Astoria, Oregon was founded in 1811 as an outpost for fur trapping and trading on the Northwest coast, and was intended to be a crucial part of a global empire of commerce envisioned by German-born New York City millionaire John Jacob Astor. It didn’t quite work out that way, but the long history of Astoria has involved a number of fascinating people, encounters and accidents that have shaped this small Oregon city throughout the two centuries of its existence. There’s no way the entire history of Astoria can be crammed into a single podcast episode, but a few colorful anecdotes from its past will give you a sense of what this place is like and how it came to be what it is.

In this Off Topic episode, recorded partially on location in Astoria and neighboring areas, Dr.

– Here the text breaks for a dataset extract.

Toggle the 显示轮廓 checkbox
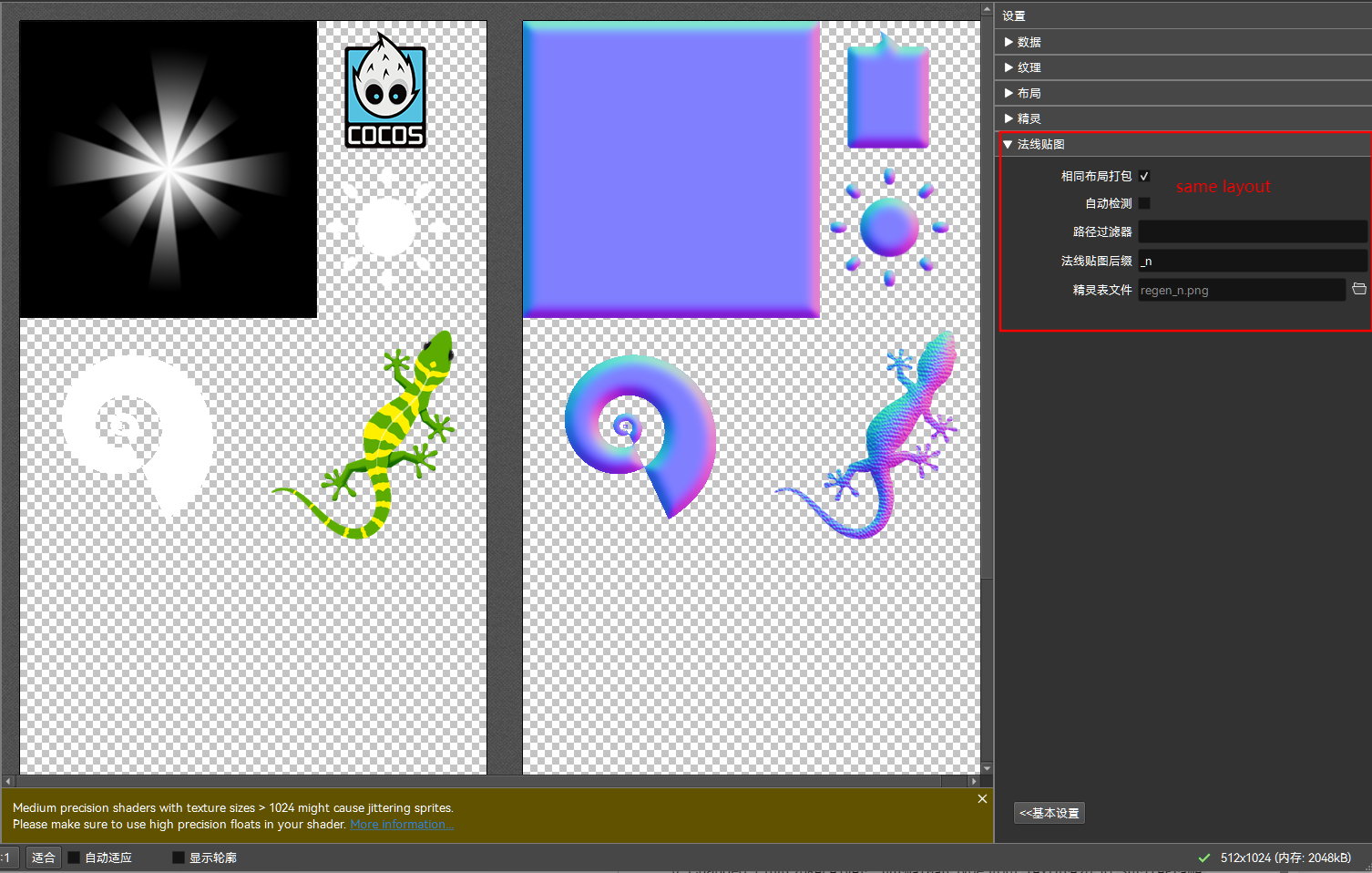The width and height of the screenshot is (1372, 873). point(179,858)
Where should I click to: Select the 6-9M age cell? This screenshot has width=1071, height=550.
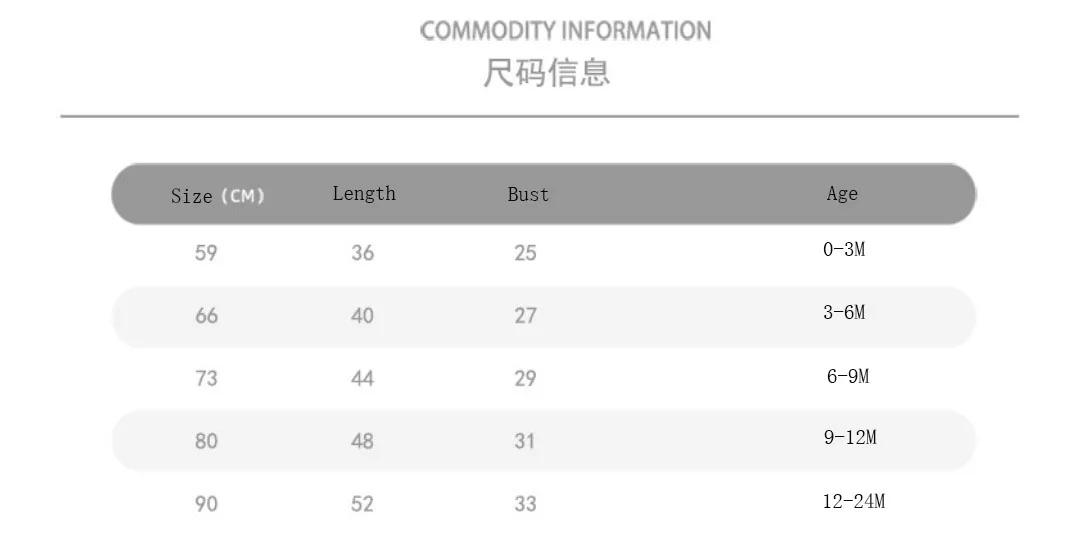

Munger will give a brief history of the town as a whole, focusing on its establishment in the Second Decade, and then you’ll journey through three stories of Astoria’s past. You’ll learn about the famous winter camp of Lewis and Clark, and why it was a particularly itchy place; you’ll travel with a famous Astorian named Ranald MacDonald, who deliberately marooned himself in Japan in 1848; and you’ll learn the history of the Oregon coast’s most famous shipwreck, which has been sitting there on the beach just south of the town since 1906. This is just a peek at the long tapestry of Astoria’s history.

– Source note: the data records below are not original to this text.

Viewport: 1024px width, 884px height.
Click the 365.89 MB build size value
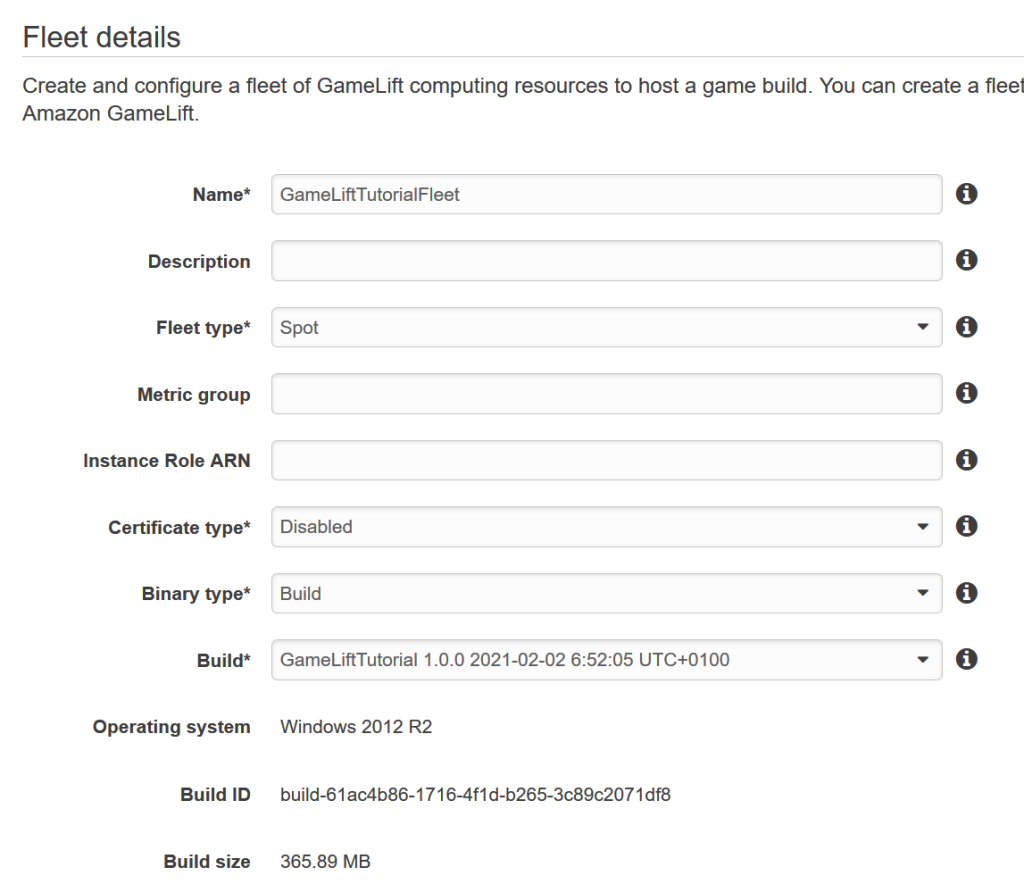pyautogui.click(x=325, y=861)
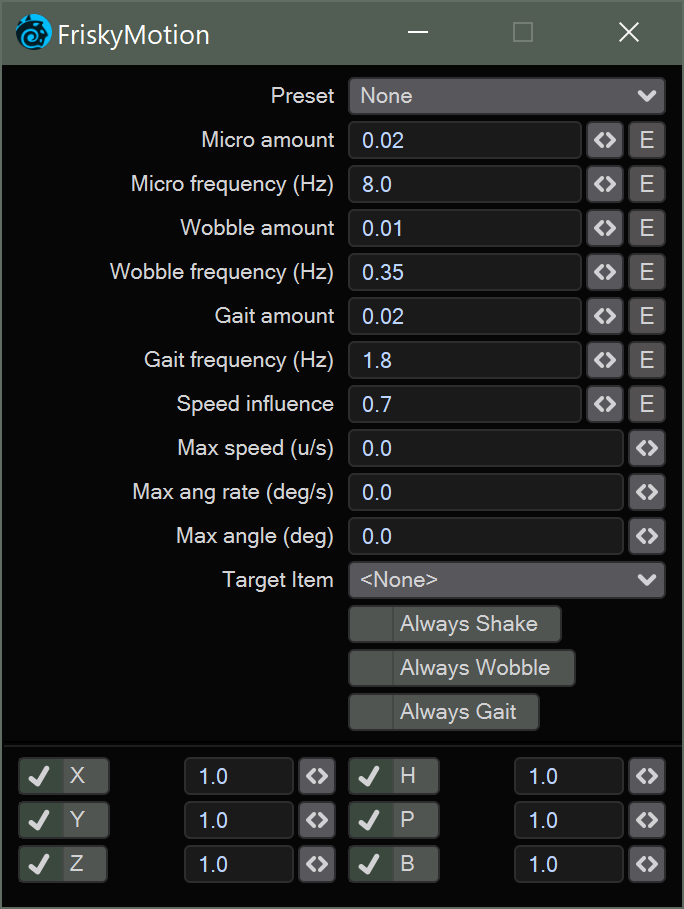Open the Preset dropdown

506,96
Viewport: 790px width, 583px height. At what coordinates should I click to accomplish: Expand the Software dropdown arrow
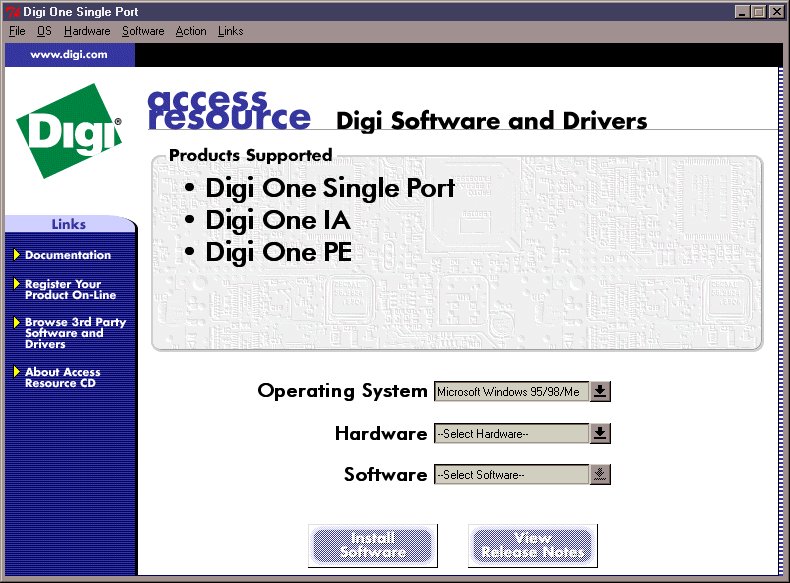coord(599,475)
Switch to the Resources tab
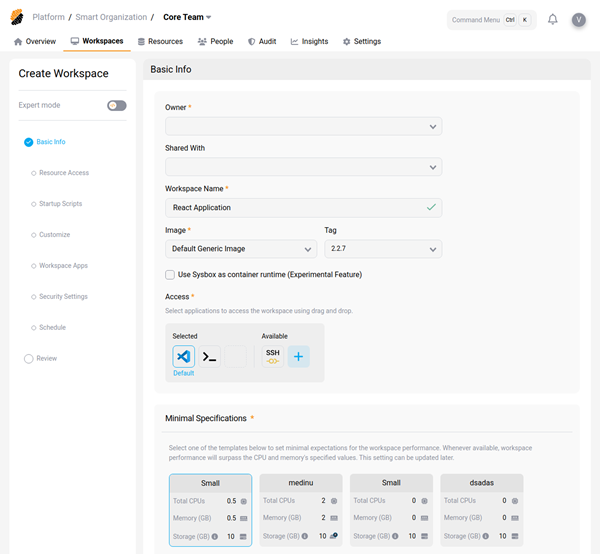The height and width of the screenshot is (554, 600). [x=159, y=42]
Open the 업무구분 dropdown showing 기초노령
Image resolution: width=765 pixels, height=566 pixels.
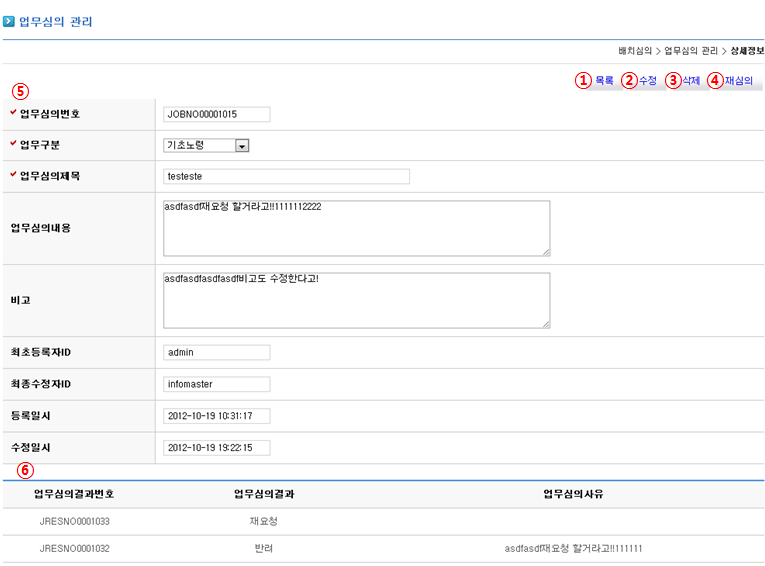coord(206,146)
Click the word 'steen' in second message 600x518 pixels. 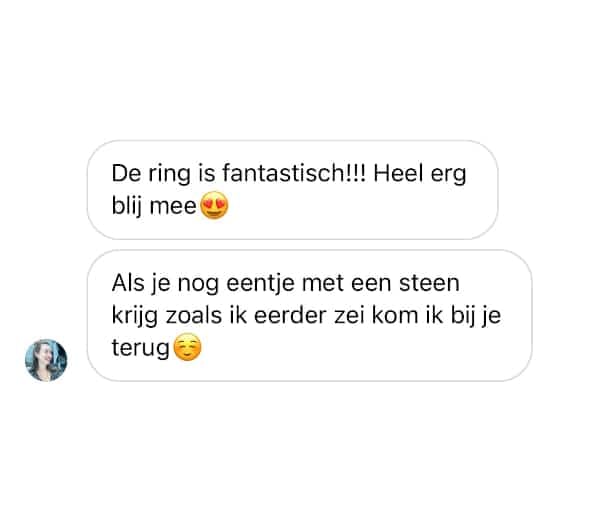coord(429,283)
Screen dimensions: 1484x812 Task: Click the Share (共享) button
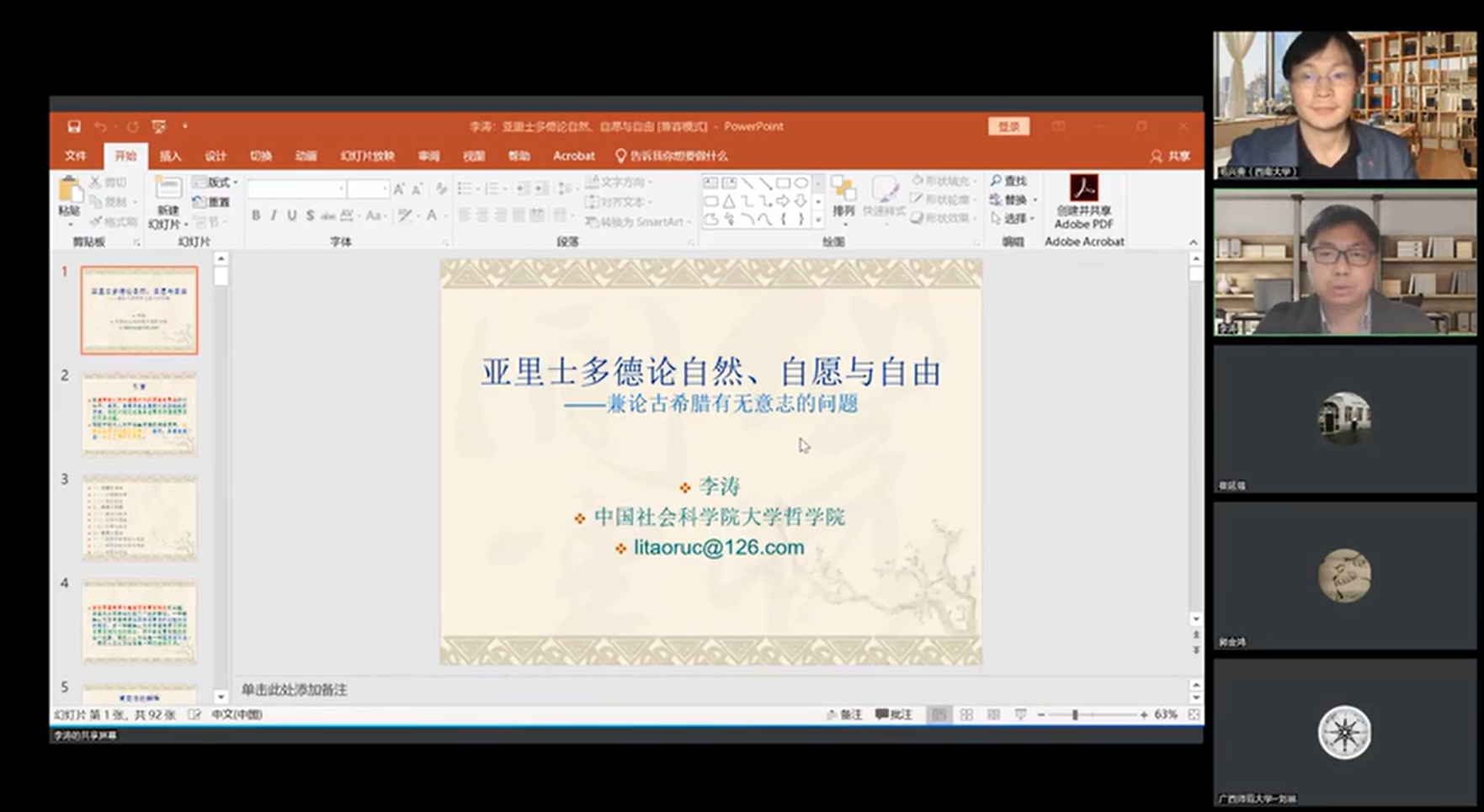[1170, 156]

Additional Materials About This Episode

[Above] John Jacob Astor, for whom Astoria is named, pictured about 1793. The painting is by Gilbert Stuart.

[Above] Fort Astoria as it appeared in 1813, the year it was surrendered to the British and was renamed Fort George. The Americans deemed it too difficult to defend against a potential British attack given the hostilities of the War of 1812.

[Above] The town of Astoria as it looked in 1881, two years before it burned to the ground in the first of two catastrophic fires. The other was in 1922.

[Above] Entrance to the modern reconstruction of Fort Clatsop, where Lewis and Clark spent the winter of 1805-1806.

[Above] Reconstructed Fort Clatsop. This would have been a lonely and terrible place to spend an Oregon winter—and in real life it wasn’t this luxurious.

[Above] Sean on the site of Fort Astoria (Fort George), where Ranald MacDonald was born in 1824. The green line marks the location of the original wooden palisade.

[Above] Marker honoring Ranald MacDonald at his birth site, Fort Astoria. The flip side of the monument shows the same inscription in Japanese.

[Above] The Peter Iredale at work, circa 1900.

[Above] The wreck of the Peter Iredale on the beach south of Astoria, shortly after the accident in October 1906.

[Above] The wreck as it appears today.